Still, it seems safe to say that if anyone has come out of the Syrian debacle nearly as hated in the region as Mr. Assad, it is probably the diplomats who rearranged the region: Sir Mark Sykes and François Georges-Picot. Unlike Mr. Assad, they are no longer around to defend themselves.
Sykes, an aristocratic racehorse breeder and Boer War veteran, died three years after the agreement was reached, killed by the Spanish flu while in Paris during the 1919 peace talks after World War I. Picot, the son of a historian and known for his skills as a lawyer and a diplomat, lived to be 80. He died in 1951, three years after the creation of Israel.
Not surprisingly, with the region in danger of disintegration, lively debate has sprung up over whether the two men condemned the Middle East to a century of chaos, or whether their meddling did less damage than high school and college students are now taught. Some historians have noted that Sykes and Picot’s map drew no hard lines; it was about regions of influence.
Out of the ruins of the Ottoman Empire, the British ultimately obtained mandates over Palestine and Iraq; the French got what is now Syria. Areas experiencing some of the hardest-fought battles now, like Mosul, were attached to the Kingdom of Iraq.
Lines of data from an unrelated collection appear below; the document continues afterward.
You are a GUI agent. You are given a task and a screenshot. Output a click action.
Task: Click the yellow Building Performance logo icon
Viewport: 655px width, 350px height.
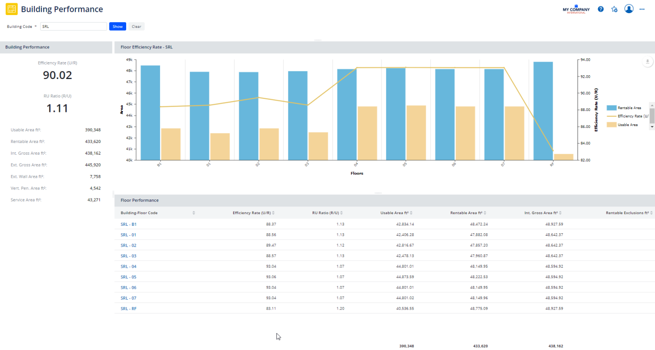click(x=11, y=8)
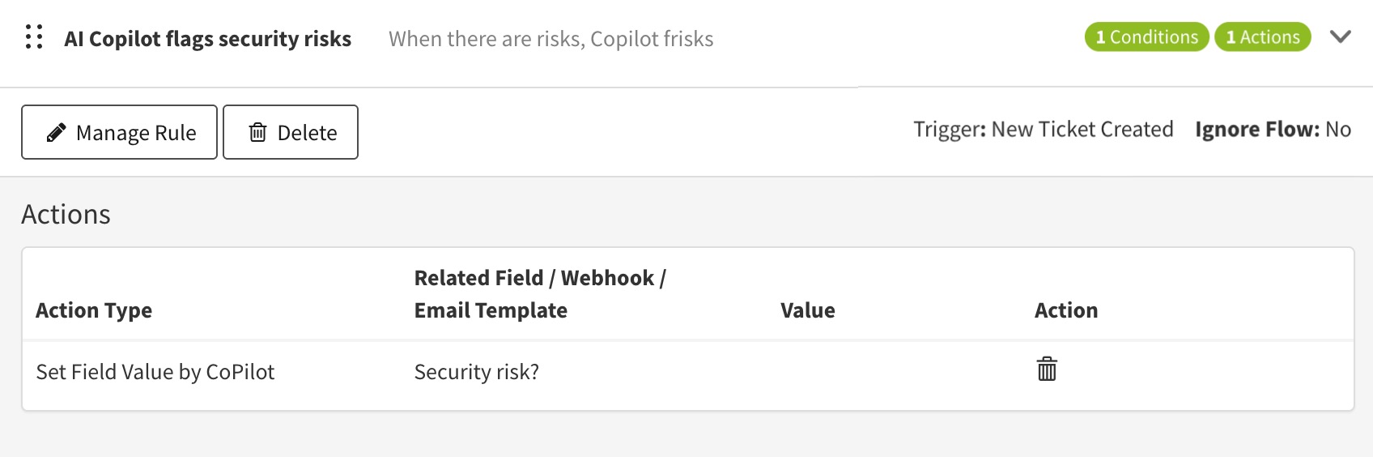Viewport: 1373px width, 457px height.
Task: Collapse the rule with the chevron arrow
Action: coord(1341,36)
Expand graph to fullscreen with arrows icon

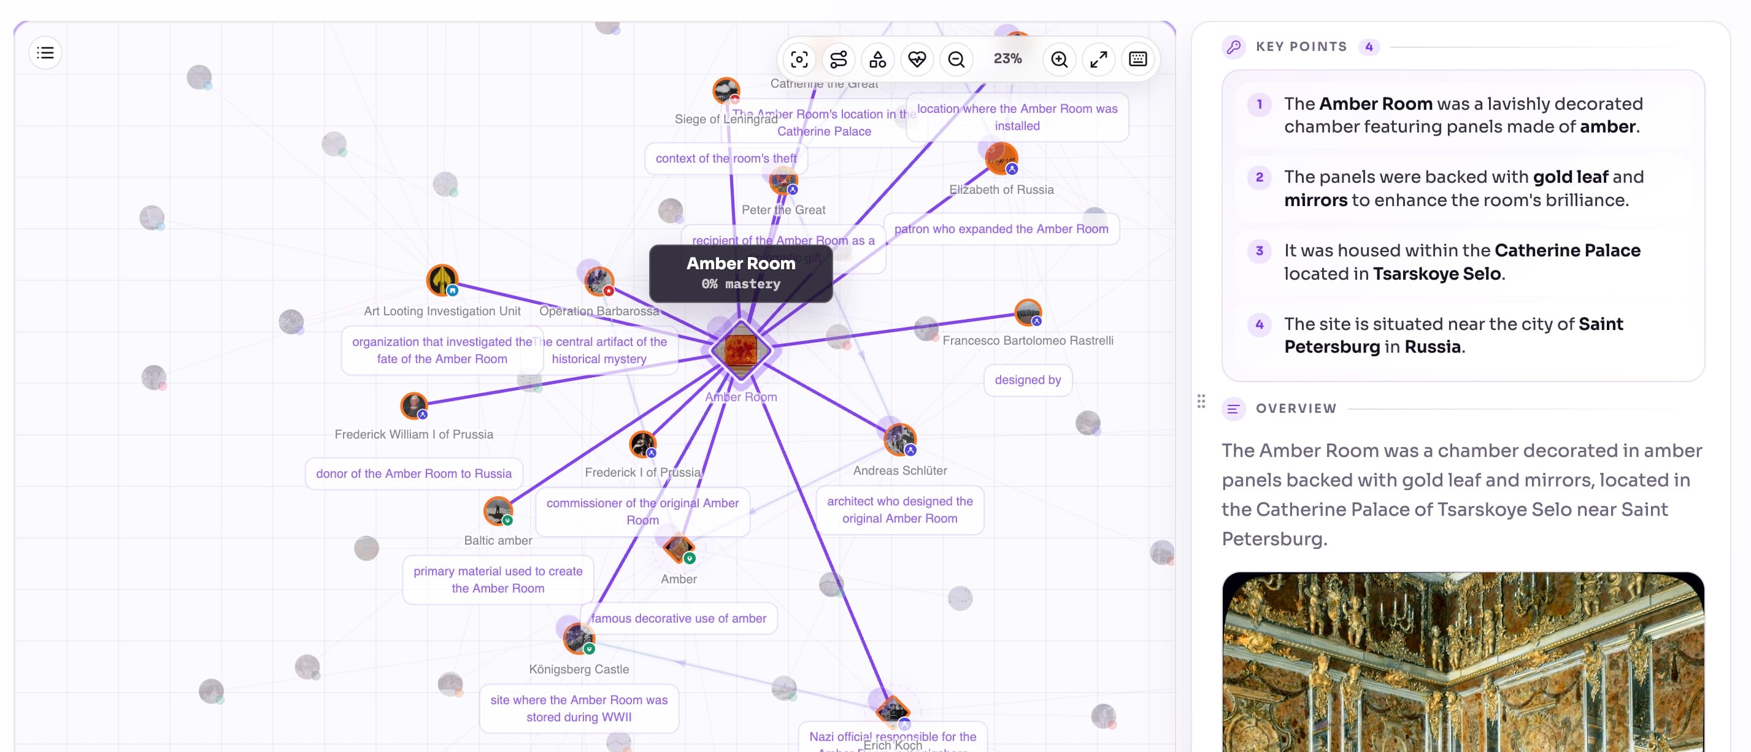[1098, 59]
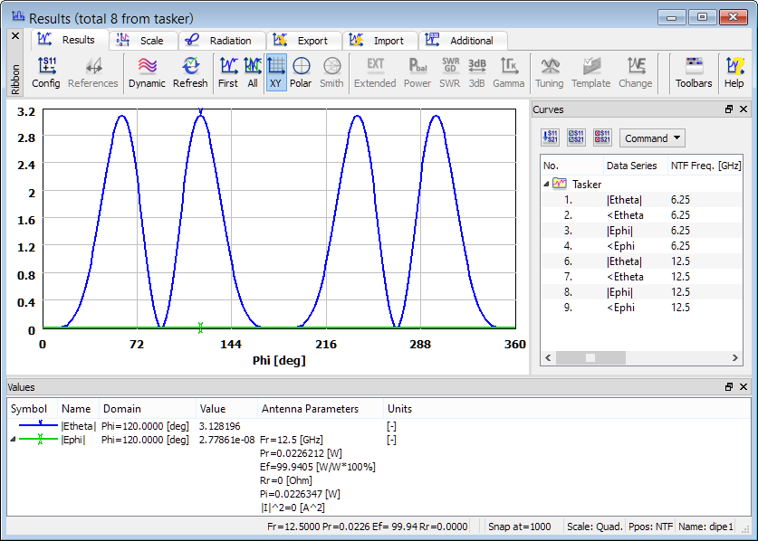Open Help from the ribbon
Image resolution: width=758 pixels, height=541 pixels.
pos(734,72)
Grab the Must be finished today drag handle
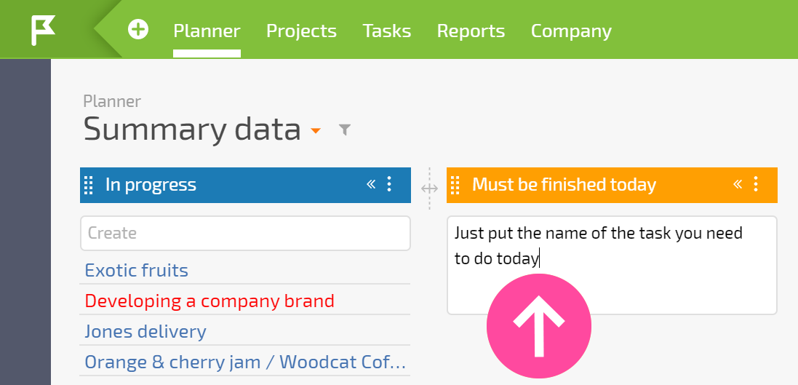798x385 pixels. coord(455,185)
The two men have their defenders. Writing in Foreign Policy recently, Steven A. Cook and Amr T. Leheta of the Council on Foreign Relations argued that it was time to give the two colonial masters a break, because whatever is happening today is probably not their fault.
The “focus on Sykes-Picot is a combination of bad history and shoddy social science,” they wrote. “And it is setting up the United States, once again, for failure in the Middle East.”
The region may fragment and restructure in the next few years, they said, but anyone who thinks that lines can be drawn to satisfy tribal and ethnic demands is not thinking straight.
“There will be nothing ‘more natural’ about that new order than what has been the status quo for a century,” they wrote. “The myth of a better Sykes-Picot is just that — a fable that can either justify an incoherent Middle East policy or advocate for an international-led effort to redraw the map.”
Speaking privately, White House officials say they doubt it will come to that. They would be lucky, in their view, to get a reduction in violence and pass on the problem of reaching a political settlement — due this August — to Mr. Obama’s successors. At the same time, some of the president’s former advisers argue that the time has come to lower their sights and settle for something more practical.
“The approach that we have been carrying out for a number of years now is not working and unlikely to work,” Philip H. Gordon, Mr. Obama’s top Middle East adviser at the National Security Council until about two years ago, said last week. The United States, he said, is simply not willing to commit the kind of military force that would be necessary to oust Mr. Assad anytime soon, and its partners in the Syria Support Group are deeply divided on the question.
“We’re not going to agree on that with the regime, with the Russians or the Iranians,” he said of removing Mr. Assad. “And to maintain that as a precondition for de-escalating the conflict I think is a recipe for continuing the conflict, and that has proven to be the case for some time.”
Even Sykes and Picot might agree with that. Syria’s biggest problem today is not about borders, but about the relentless violence within those boundaries.